Cell density of the axolotl interzone tissue is much greater than in the adjacent articular cartilage, suggesting higher rates of cell proliferation and/or less extracellular matrix production than by chondrocytes11. Neither mammalian nor axolotl interzone cells produce aggrecan, and loss of this stiff proteoglycan may result in a passive “flattening” of interzone cells and associated extracellular matrix due to mechanical forces11. As mammalian joint development progresses, some cells within the interzone develop a more rounded shape. These rounded cells are likely associated with chondrogenesis, eventually becoming articular chondrocytes22-24. Interestingly, a sub-population of rounded cells was also observed within the axolotl interzone-like tissue. These rounded cells appear to have higher levels of type II collagen and GDF5, a chondrogenic factor strongly expressed in the mammalian interzone at the onset of joint formation25, 26. With progression of chondrocytic differentiation, mammalian interzone cells cease GDF5 expression and begin to express type II collagen13. Elongated, flattened cells within the axolotl interzone appear to have less or even an absence of GDF5 and type II collagen expression, suggesting that there are two functionally distinct cell populations within the axolotl interzone.

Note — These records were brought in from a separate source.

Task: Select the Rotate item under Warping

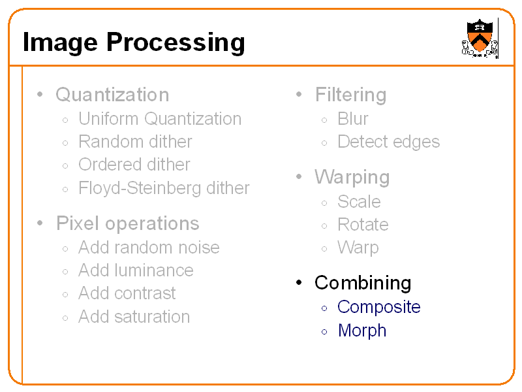Action: (363, 225)
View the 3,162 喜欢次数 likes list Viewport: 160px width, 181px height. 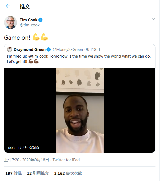pos(68,173)
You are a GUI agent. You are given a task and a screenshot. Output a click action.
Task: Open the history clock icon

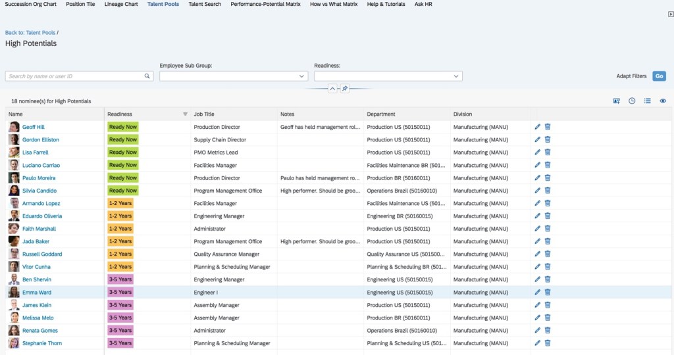[x=632, y=101]
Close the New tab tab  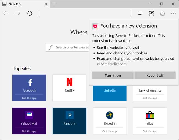(x=46, y=4)
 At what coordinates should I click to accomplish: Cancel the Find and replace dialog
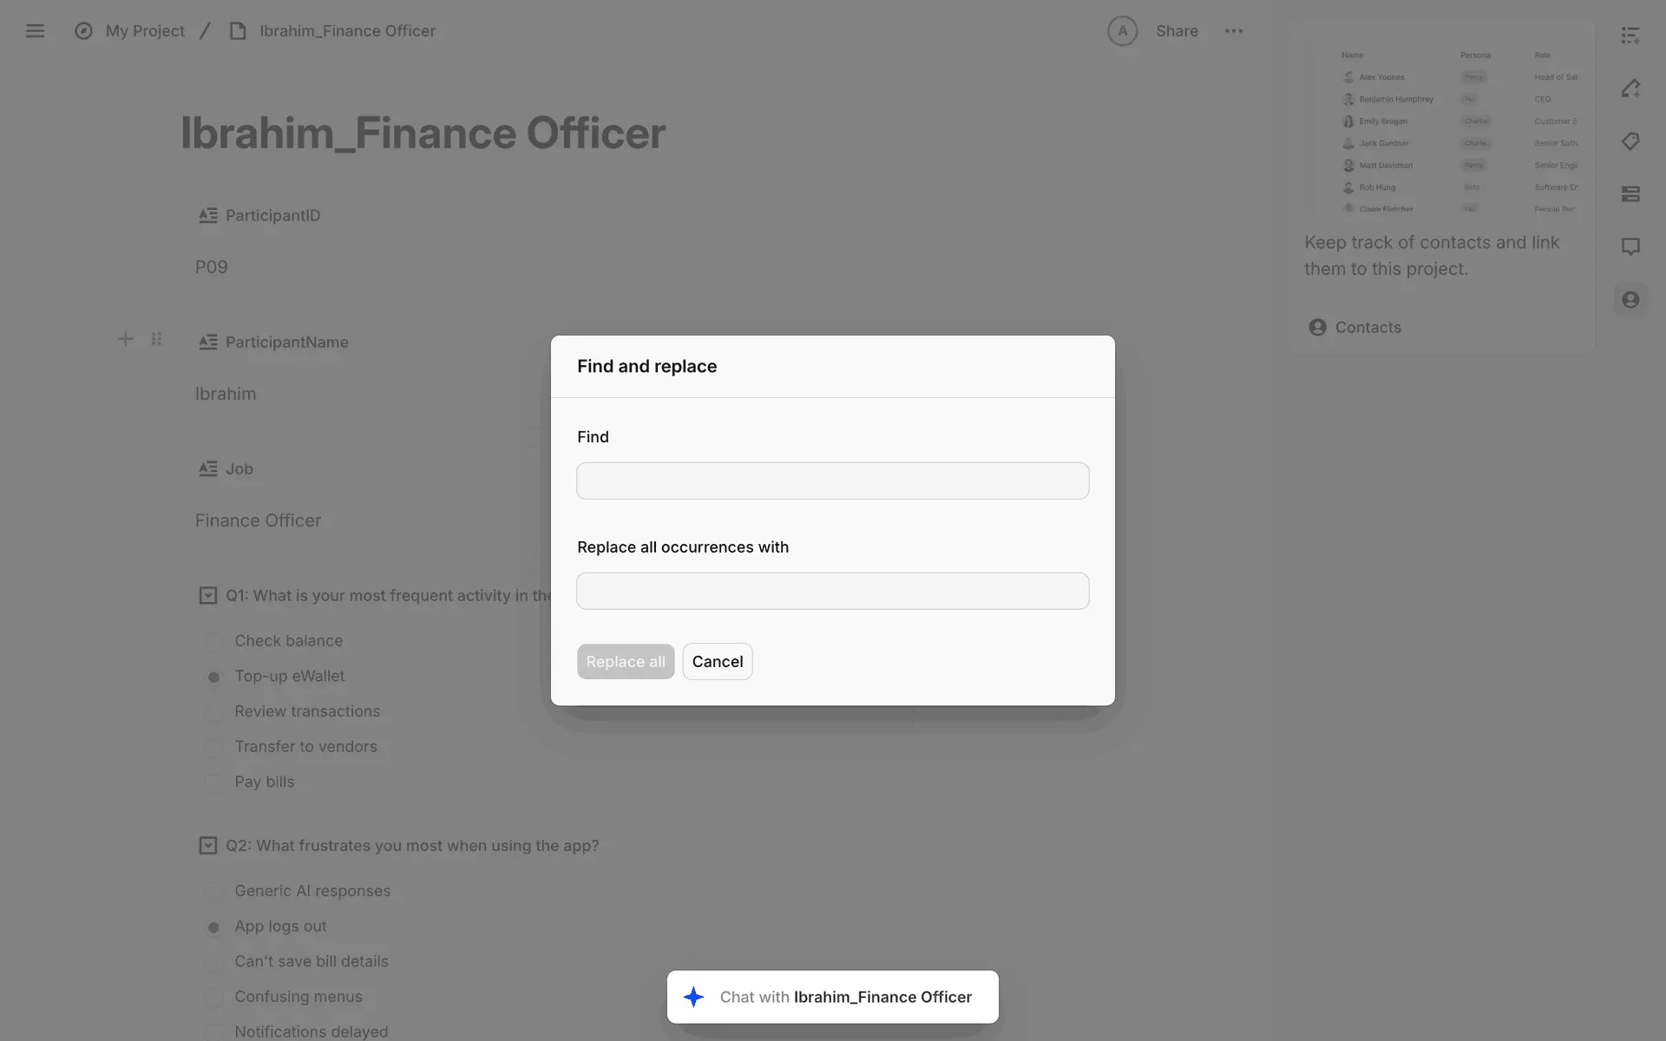(718, 662)
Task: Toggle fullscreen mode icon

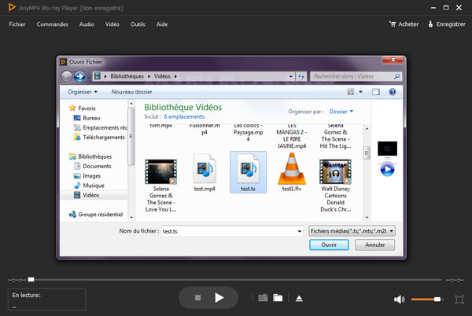Action: 459,299
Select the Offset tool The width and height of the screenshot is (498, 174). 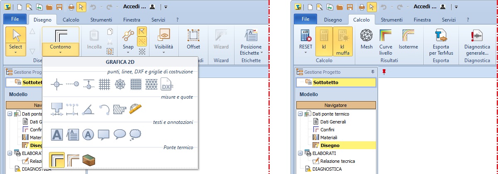(193, 41)
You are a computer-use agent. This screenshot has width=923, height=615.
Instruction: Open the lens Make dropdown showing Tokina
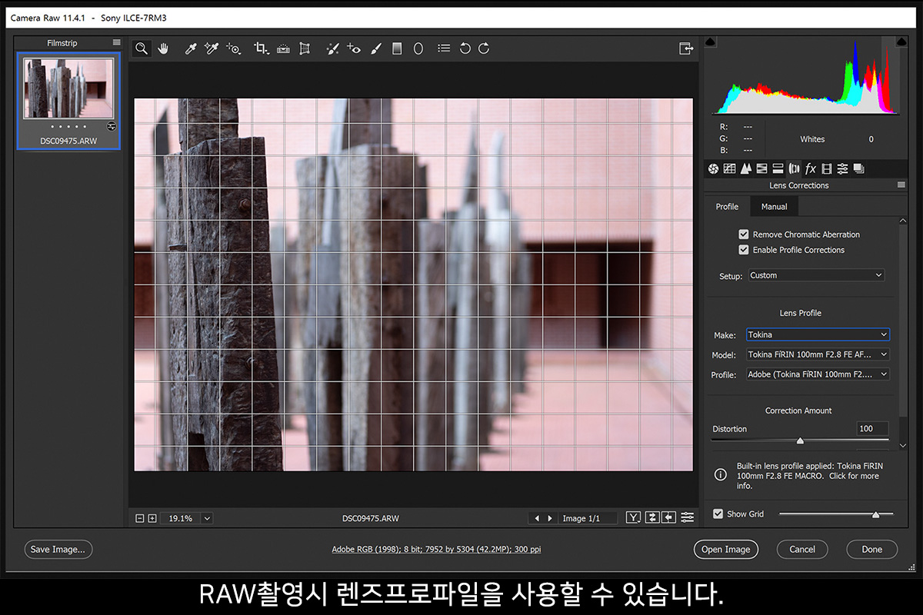[818, 334]
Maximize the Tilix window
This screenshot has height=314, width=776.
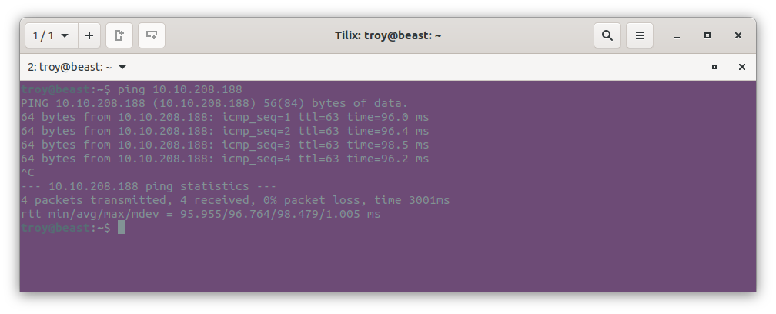click(x=707, y=35)
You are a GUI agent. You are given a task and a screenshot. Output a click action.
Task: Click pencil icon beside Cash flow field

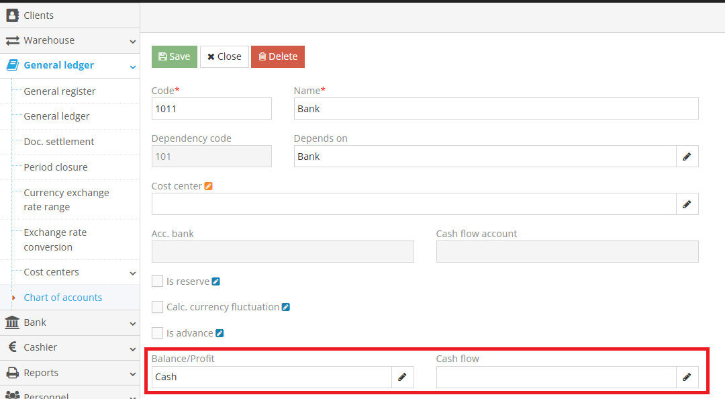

Brother of CDO (BOC) is a cell surface receptor whose expression pattern was found to be highly restricted to articular cartilage in adult mammals27. Although its functional role in mature articular cartilage is not yet clear, previous studies have demonstrated that BOC binds to hedgehog ligands with high affinity28. As in fetal mice29, BOC expression in the axolotl was found in the interzone and adjacent cartilage.
Although the cellular density of joint tissues does not change after 7 months of age in the axolotl, skeletal growth continues to occur. A primary center of ossification is visible within the diaphyseal cartilage of young axolotls (2-4 months). At later time points, this develops into a circumferential layer of cortical bone that surrounds a medullary cavity filled with adipose tissue. The absence of secondary centers of ossification and growth plates suggests that chondrocytes within the metaphyseal and epiphyseal/articular cartilage of axolotls likely contribute to linear bone growth30. After 12 months of age, round GDF5 positive cells within the axolotl interzone often appear to be organized into distinct columns. The mammalian ‘articular growth plate’ model proposed by Hunziker, et al.31 suggests that similarly organized cells within articular cartilage contribute to expansion and growth of the articular cartilage surface. In the axolotl, these columns of cells often appear to be intimately associated with the articular surface, suggesting movement from the interzone into the articular cartilage.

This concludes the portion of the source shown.